If you're running this strategy inside a Robinhood margin account, your buffer isn't calculated position by position. It's calculated across your whole portfolio. That means:
- A drop in MSTR reduces your equity and compresses your buffer even if the yield ETF is flat
- A broad crypto deleveraging that hits both BTC and MSTR simultaneously can collapse buffer faster than any single position would suggest
- Robinhood can raise maintenance requirements on volatile holdings like MSTY and MSTR during periods of stress — the threshold you need to stay above moves up precisely when your equity is moving down
The yield ETF position doesn't exist in a vacuum. It exists inside a portfolio that may have correlated risk across multiple positions.

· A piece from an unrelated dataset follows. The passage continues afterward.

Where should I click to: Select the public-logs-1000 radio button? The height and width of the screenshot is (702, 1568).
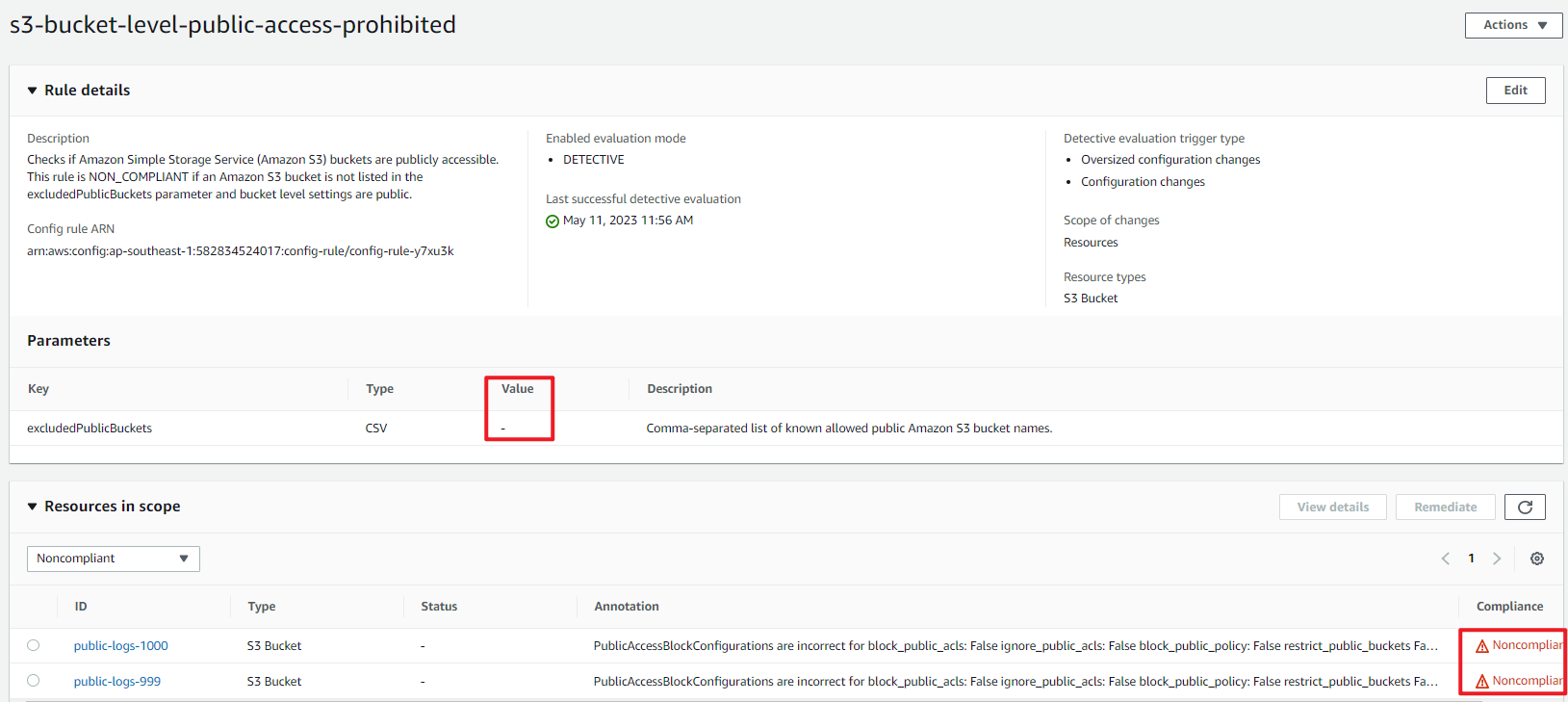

The scenario that causes the most damage isn't "the yield ETF drops 15%." It's "the yield ETF drops 10%, MSTR drops 20% at the same time, maintenance requirements tighten, and the net effect is a maintenance call on a portfolio that individually looked manageable."
Stress testing the full portfolio — not just the yield position — is the only way to see that scenario before you're in it.
The honest version of the trade
The yield spread strategy isn't wrong. Positive spreads are real, the accumulation logic is sound, and accumulating Bitcoin off-platform is the right choice — not because of the margin math (Robinhood excludes crypto from the buffer calculation entirely), but because BTC held at Robinhood is non-marginable and adds no collateral benefit. Might as well hold it somewhere it's truly yours.
The places it can go wrong are specific:
- Overestimating effective yield because some distributions are destructive ROC
- Underestimating how slowly your collateral is eroding even in a flat market
- Not modelling what happens to the whole portfolio — not just the yield position — in a correlated drawdown
- Assuming the maintenance requirements on the yield ETF are stable when they can shift at the worst time
The traders who run this strategy well are the ones who've run the numbers on all three variables, not just the headline spread.
Not financial advice
This article is for informational and educational purposes only and does not constitute financial, investment or trading advice. Margin and leverage involve significant risk, including the potential loss of more than your initial investment. The yield figures and maintenance rate examples referenced here are illustrative and reflect reported market conditions at the time of writing — they are subject to change. Robinhood's margin requirements and policies may change; refer to Robinhood's current terms and margin disclosure for current information. You are responsible for your own trading decisions. Consider consulting a qualified financial professional before acting on any strategy discussed here.